Staff at wildlife center don fox masks to feed orphaned cubs

Employees have developed a unique way of caring for abandoned baby foxes

Employees at a wildlife center in Virginia are dressing up as a mother fox to take care of orphaned cubs.

Not being able to find the real mother, staff are donning furry masks at the Richmond Wildlife Center to make sure the babies can survive on their own and recognise their own species.

In videos, viewers can see a human-sized fox with pointed ears feeding a tiny cub, which looks a lot like a newborn kitten.

The Center, which posted the video, said it took in the female kit, the term for a baby fox, when she weighed 80g and her eyes were still sealed.

The foxes were also given stuffed toys to lie with.
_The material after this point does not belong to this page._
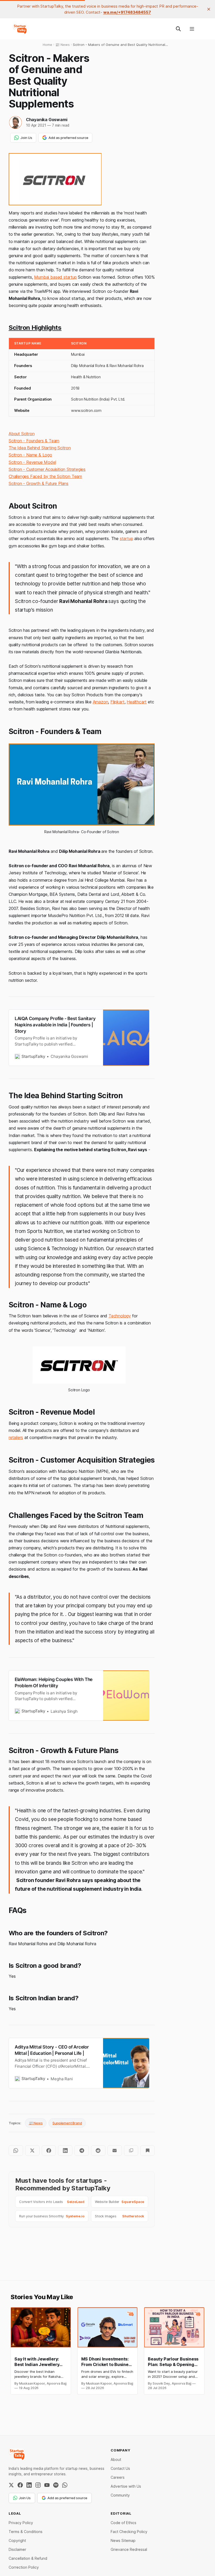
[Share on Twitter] (32, 2150)
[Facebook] (20, 2485)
Credit: Richmond Wildlife Center

“We want the first things she sees to be other foxes even if we don’t have any actual adult or siblings to put her with,” the center wrote in a Facebook post in early March.

They asked followers for donations so it could purchase items to help the kit, including a “fox head mask on our wishlist that we can wear so she doesn’t see a human face when feeding”.

“This is critically important if we are going to get her wild.

"We need these items ASAP as her eyes will be opening in the coming days,” the center wrote in the post."

Donors obliged, and the center provided a swift update.

"Many thanks to everyone who has supported the Red Fox Kit. She is progressing well.

"It's important to make sure that the orphans that are raised in captivity do not become imprinted upon or habituated to humans.

"To prevent that, we minimize human sounds, create visual barriers, reduce handling, reduce multiple transfers amongst different facilities, and wear masks for the species.

"We were able to locate fox kits of the same age and weight as ours and are working to determine what is in the best interest of the foxes.

"If they should be transferred to us, or if we should transfer ours to them. Either way, it's in the best interest of this Fox to get it with other foxes her own age.